The Old Fool, Rhoda and Rachel arrived in Tampa, Florida on February 4, 1950. They had to adjust to many things and to make friends of neighbors. Two blocks of Ida St. that passed the church were unpaved. Every so often trucks loaded with oyster shells dumped their loads on the street. Automobile traffic soon turned the shell into dust that the wind blew into church and parsonage. This annoyed The Old Fool and his family. (This story, and many others but less political are told in The Old Fool’s books.)

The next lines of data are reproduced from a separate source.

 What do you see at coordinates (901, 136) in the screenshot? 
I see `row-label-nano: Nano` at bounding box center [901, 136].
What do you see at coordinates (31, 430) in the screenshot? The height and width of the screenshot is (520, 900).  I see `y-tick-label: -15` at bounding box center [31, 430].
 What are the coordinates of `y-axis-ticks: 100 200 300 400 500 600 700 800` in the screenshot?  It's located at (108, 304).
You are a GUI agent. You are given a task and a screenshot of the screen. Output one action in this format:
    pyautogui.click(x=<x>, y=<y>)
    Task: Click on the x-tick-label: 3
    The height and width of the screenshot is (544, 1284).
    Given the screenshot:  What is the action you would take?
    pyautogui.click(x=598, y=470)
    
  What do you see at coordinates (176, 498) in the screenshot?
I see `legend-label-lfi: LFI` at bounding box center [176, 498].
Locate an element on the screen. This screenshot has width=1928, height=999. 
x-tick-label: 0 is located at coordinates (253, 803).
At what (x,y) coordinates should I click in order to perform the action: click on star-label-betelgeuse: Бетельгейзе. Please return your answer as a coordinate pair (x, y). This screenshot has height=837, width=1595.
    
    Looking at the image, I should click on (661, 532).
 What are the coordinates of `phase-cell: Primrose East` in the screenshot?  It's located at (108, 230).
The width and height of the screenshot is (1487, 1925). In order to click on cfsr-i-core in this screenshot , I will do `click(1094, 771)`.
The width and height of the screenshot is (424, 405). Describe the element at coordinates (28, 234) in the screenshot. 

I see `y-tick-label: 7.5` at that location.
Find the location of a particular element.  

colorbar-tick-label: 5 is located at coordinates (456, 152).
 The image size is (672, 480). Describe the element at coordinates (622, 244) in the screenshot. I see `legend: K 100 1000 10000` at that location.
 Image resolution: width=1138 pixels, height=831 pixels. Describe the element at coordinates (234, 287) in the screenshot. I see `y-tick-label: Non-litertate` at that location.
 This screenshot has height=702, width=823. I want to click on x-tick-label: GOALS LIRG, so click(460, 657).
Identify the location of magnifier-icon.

The Old Fool talked with a neighbor, Mr. Copeland, about the problem. He said, you’re the pastor. Call the mayor. Nervously, The Old Fool called the mayor’s office and was surprised to be assured that the matter would be taken care of. Surveyors were on the job on the day after the telephone call, and the day after that the street was being paved. The crew told The Old Fool they had been pulled off another job to pave the 14th. and 15th. blocks of Ida St.
Slowly, The Old Fool learned about the nature of city politics. The people had elected Mayor Curtis Hixon and the mayor’s job was to pave and maintain the streets, and do other necessary things with the taxes that were levied.
Mayor Nick Nuccio learned this the hard way. Born in Ybor City, he was the first Mayor of Latin (Italian) ancestry. He was a county commissioner when The Old Fool arrived in Tampa. He managed to have his name imprinted on any thing made of concrete installed by the city. Nuccio did many good things. He thought the people would like more public swimming pools, but Hurricane Donna flooded the inadequate storm sewer system and water flooded everywhere. Mayor Nuccio was defeated in the next election by Julian Lane.
As the Old Fool recalls it, on his first day in office Mayor Lane walked through city hall and quietly removed all “white’ and “colored” signs at drinking fountains and rest rooms. He closed the Clara Freye Hospital for blacks and merged it with the Tampa General Hospital.
Mayor Lane formed a bi-racial committee to work with the school board and Tampa Tribune to quietly integrate the public school system. He also upgraded the city’s storm sewer system. He is the Old Fool’s favorite mayor.
After being out of office for a term, Nick Nuccio defeated Julian Lane and was returned to office to oversee further expansion of the city of Tampa, The Old Fool’s home for thirty years. Consistent with his Mennonite father’s beliefs and practices The Old Fool remained aloof from politics for the first twenty of these years . But he followed it all with interest.